Reproduce the data lines from the one containing "Viewport: 415px width, 322px height." through the one containing "Open the Nationality filter dropdown", inclusive, substituting "menu" for "dropdown" and leaving everything else unchanged. Provide only those lines.

• **DATA SUPPLIED**
--------
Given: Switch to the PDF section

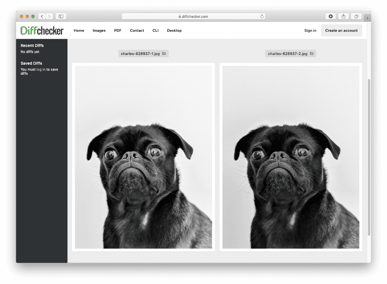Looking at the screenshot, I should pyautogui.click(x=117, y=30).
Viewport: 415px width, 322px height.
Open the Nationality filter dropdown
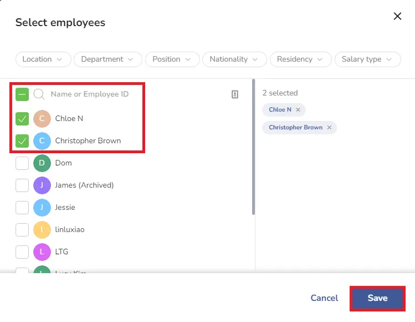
--------
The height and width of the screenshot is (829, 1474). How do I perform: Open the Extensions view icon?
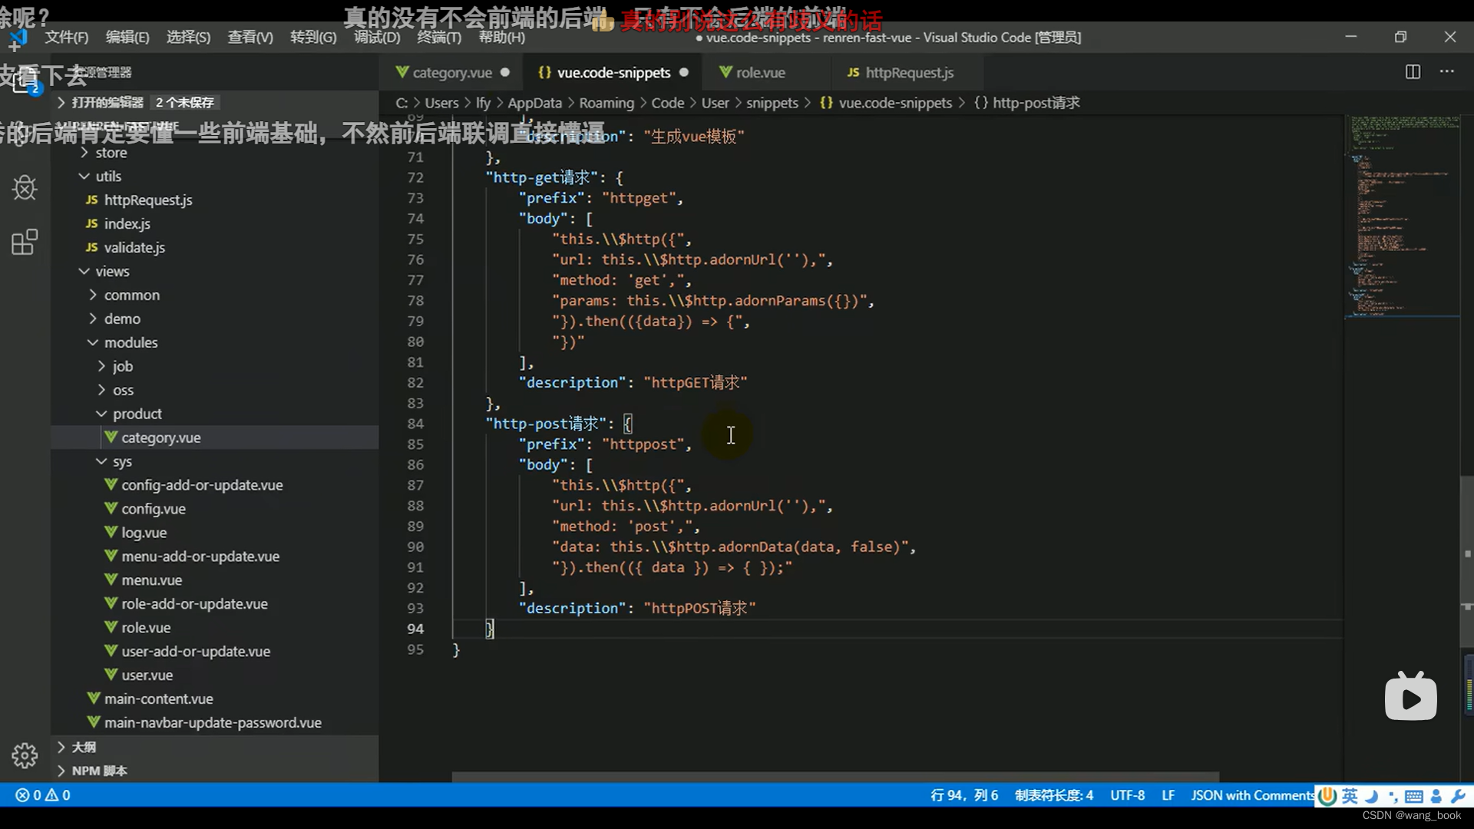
--------
• **ANSWER**
Viewport: 415px width, 322px height.
Open the Nationality filter menu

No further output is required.